Why is it like this? Why, no matter how I try, do I not see what my husband sees? Why, can't I have one day were I feel good about me? The only one day that I can ever remember truly being happy about how I looked was my wedding day. That is, with absolute honesty the only time I ever felt beautiful.
The biggest thing about it is, I need to find that place. That place where I feel good enough about how I look that I'm not worried about the next time I stand on the scale. A place that, for that matter doesn't make me feel that standing on said scale (or the platform of doom as I've affectionately named it) every day is a neccessity. And it's hard, it feels most days impossible. The media doesn't help, when I did a little Googling I found out that all of the celebrities whom I think are beautiful with great bodies are actually underweight, I had to stop. I don't want to be under weight. I just want to be a healthy weight, and I am. So what's the problem?

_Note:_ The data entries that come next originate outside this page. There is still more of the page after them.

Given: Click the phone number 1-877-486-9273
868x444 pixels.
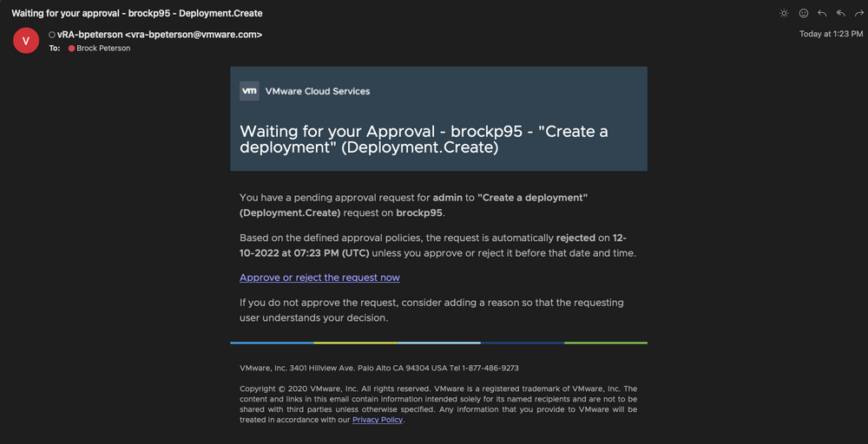Looking at the screenshot, I should click(490, 368).
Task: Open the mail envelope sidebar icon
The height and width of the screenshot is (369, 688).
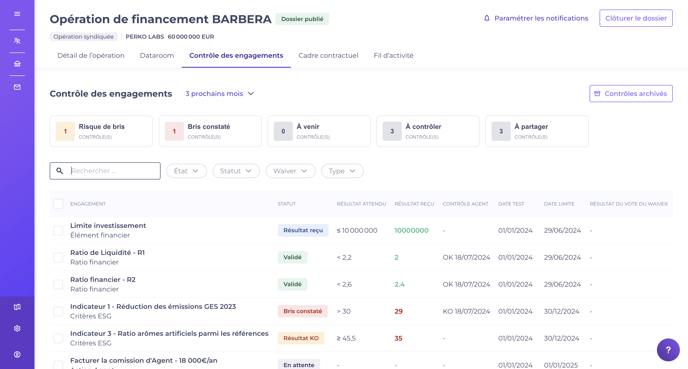Action: pos(17,87)
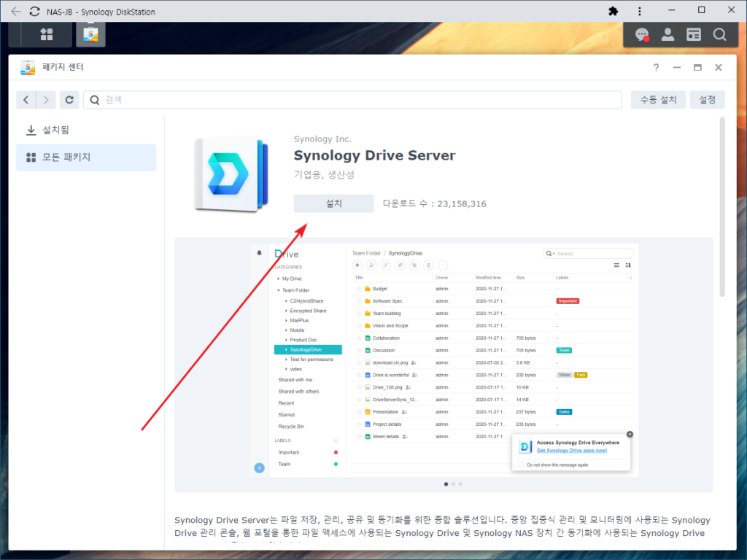This screenshot has width=747, height=560.
Task: Open Package Center settings via the 설정 button
Action: click(x=707, y=99)
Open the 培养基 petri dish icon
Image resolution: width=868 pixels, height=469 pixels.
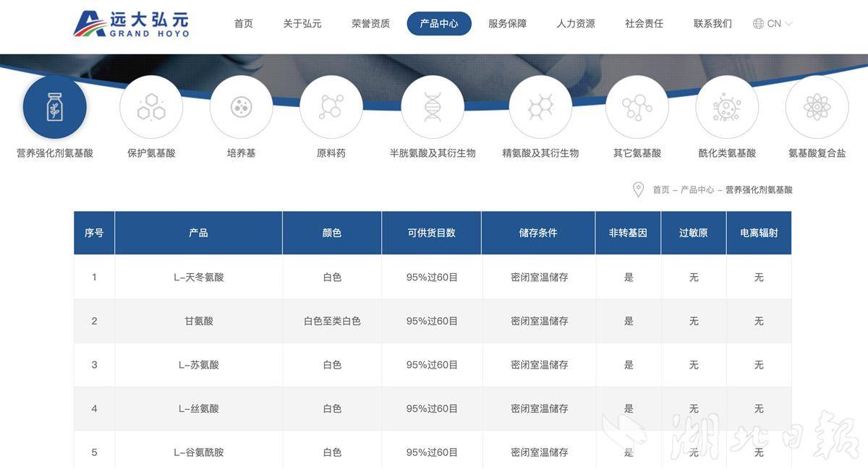pyautogui.click(x=241, y=107)
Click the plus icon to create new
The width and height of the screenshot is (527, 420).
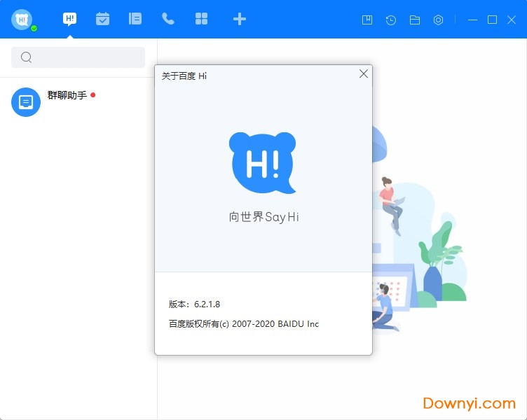[240, 19]
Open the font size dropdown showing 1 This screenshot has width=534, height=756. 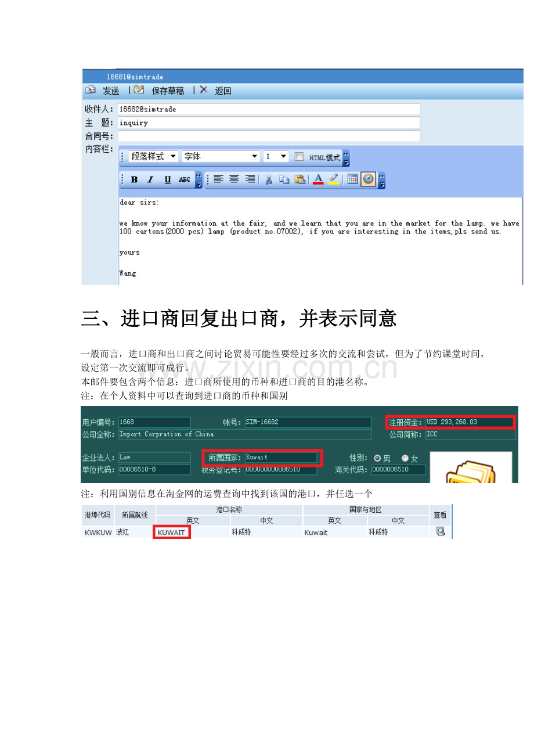pyautogui.click(x=276, y=156)
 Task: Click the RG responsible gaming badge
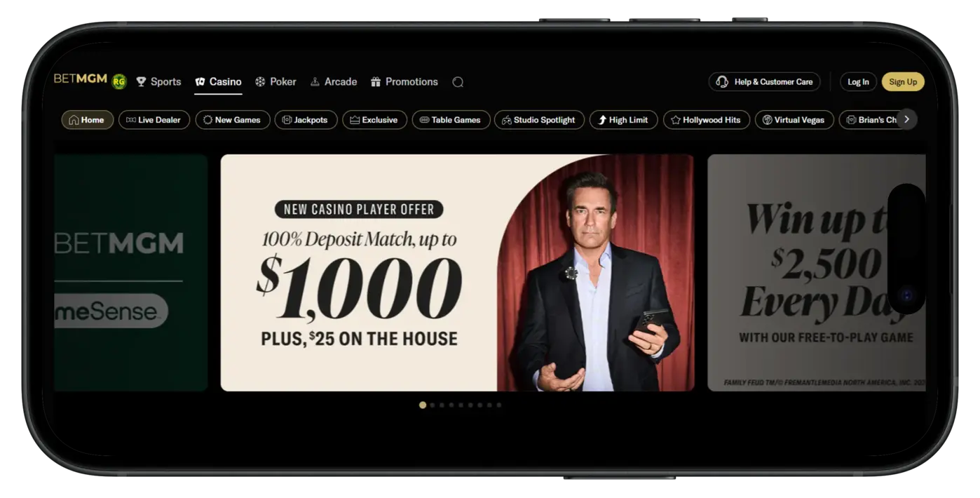click(118, 80)
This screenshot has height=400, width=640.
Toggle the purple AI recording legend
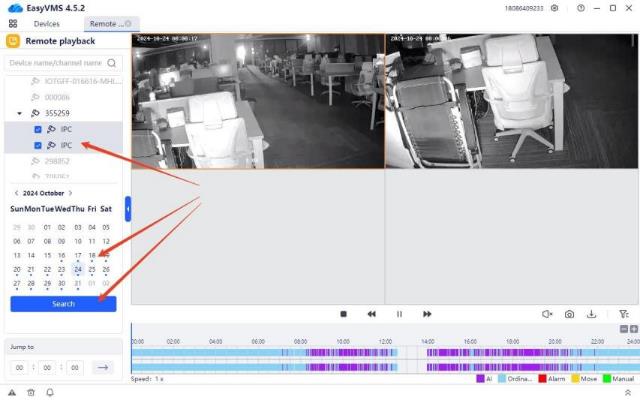click(x=480, y=379)
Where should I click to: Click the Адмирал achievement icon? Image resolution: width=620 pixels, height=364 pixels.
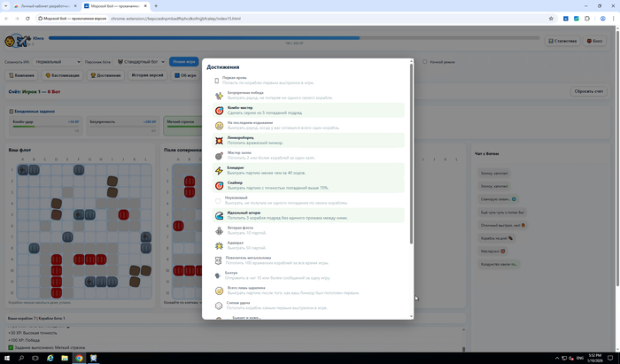[x=219, y=244]

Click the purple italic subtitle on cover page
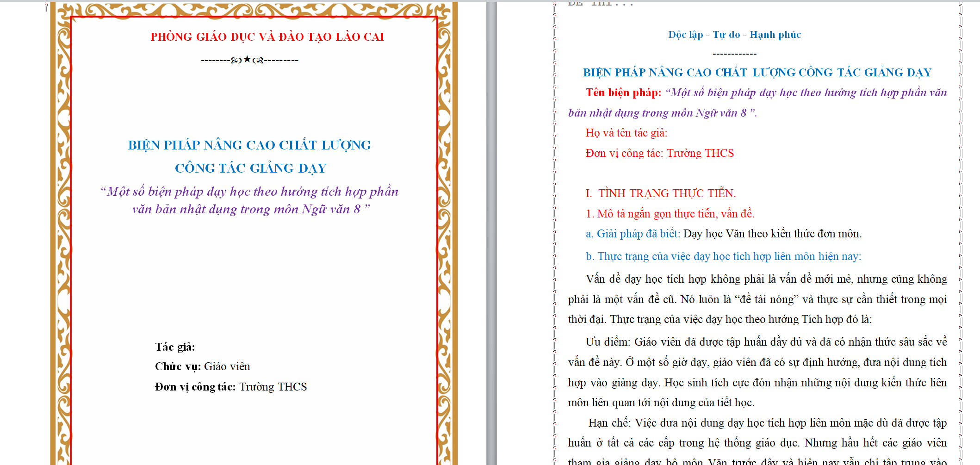249,200
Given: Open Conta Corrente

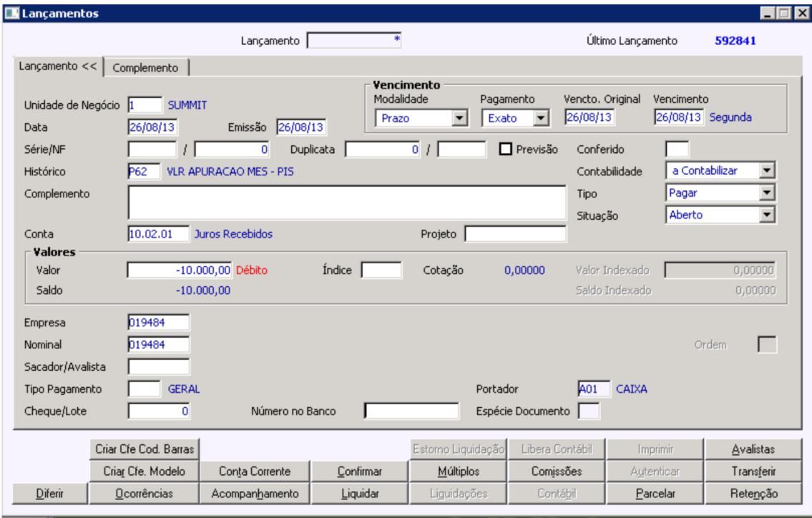Looking at the screenshot, I should pos(254,471).
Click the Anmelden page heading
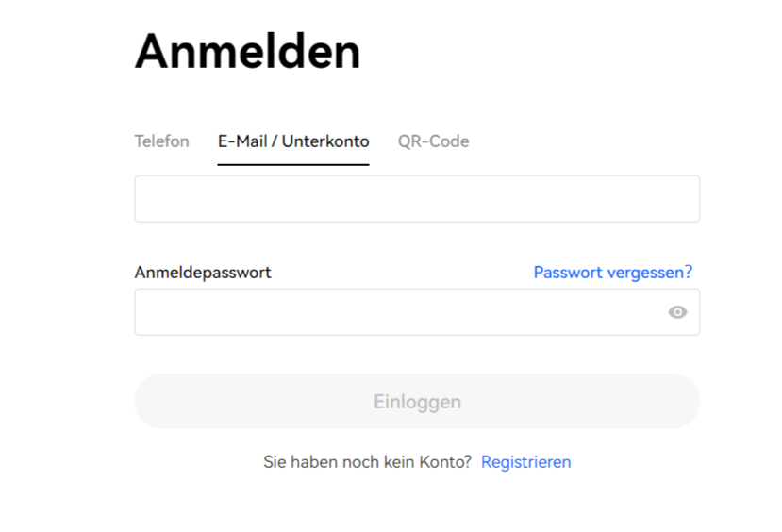Image resolution: width=782 pixels, height=532 pixels. click(247, 51)
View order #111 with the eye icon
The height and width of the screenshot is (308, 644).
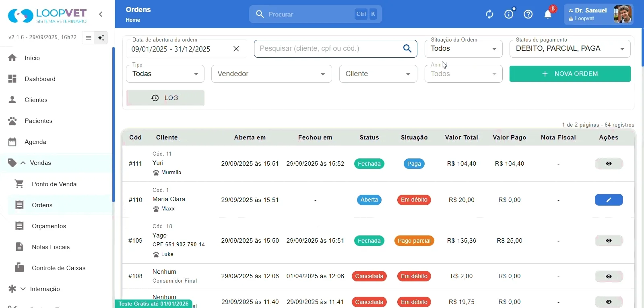(x=609, y=164)
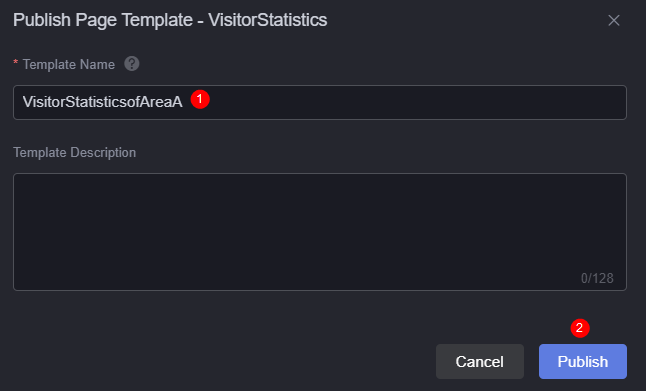
Task: Click the 0/128 character counter
Action: 597,278
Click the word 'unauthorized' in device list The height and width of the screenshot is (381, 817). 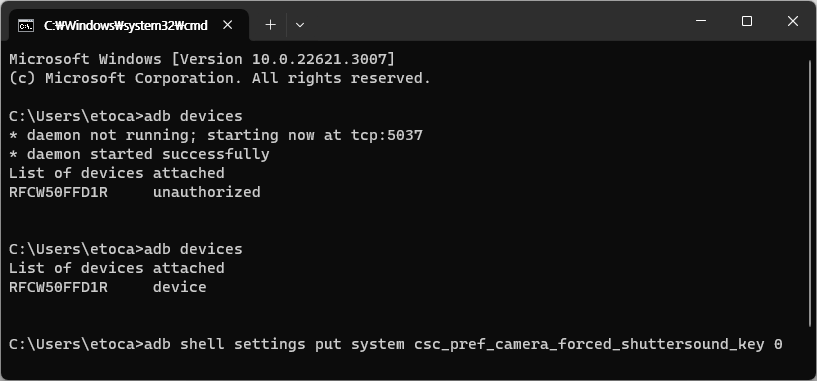click(207, 192)
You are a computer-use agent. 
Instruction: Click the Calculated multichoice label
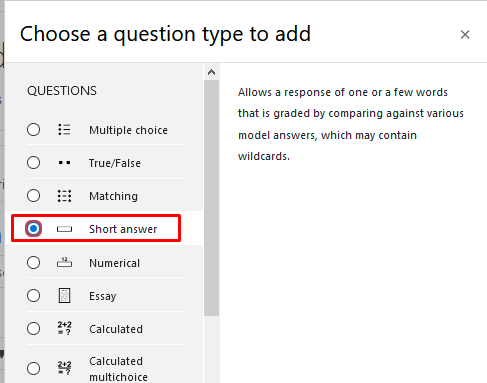[x=118, y=369]
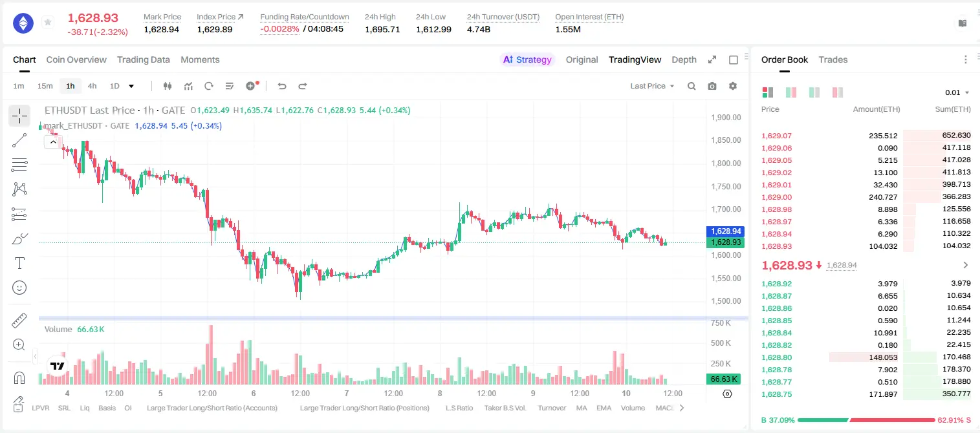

I don't know, but it's in there and it's so very hard to control. I'm still working hard to get to a place where there is good enough, my fear is that it doesn't exist. The good enough for me will always be a goal.
But I have two little girls who are watching. They mimic the things I do on a daily basis, and this, this fear of being fat, of not being good enough isn't one I want them to mimic. I want them to know they are beautiful, that they are who God made them to be. I want them to know that the number on the scale doesn't measure the size of your heart or the depth of your soul, I want them to know that God doesn't make mistakes and they are perfect in His eyes. And I want them to know without a shadow of a doubt, when the world may say they aren't right, they aren't perfect, they are unworthy, that they are loved, for who they are, what they will become and the beauty that shines through their eyes from their souls, by the people that matter, most of all by me.
I just have to figure out how to do that without being a hypocrit. And for as far as I can see, that means I have to come to know those things for myself, and believe them. And that's were this topic gets hard and the train leaves the tracks, because I just don't know how to get there.
And so I truck on, I work hard, I pray, I listen and I love, and maybe, just maybe one day Good enough will come and I will be who I truly want to be.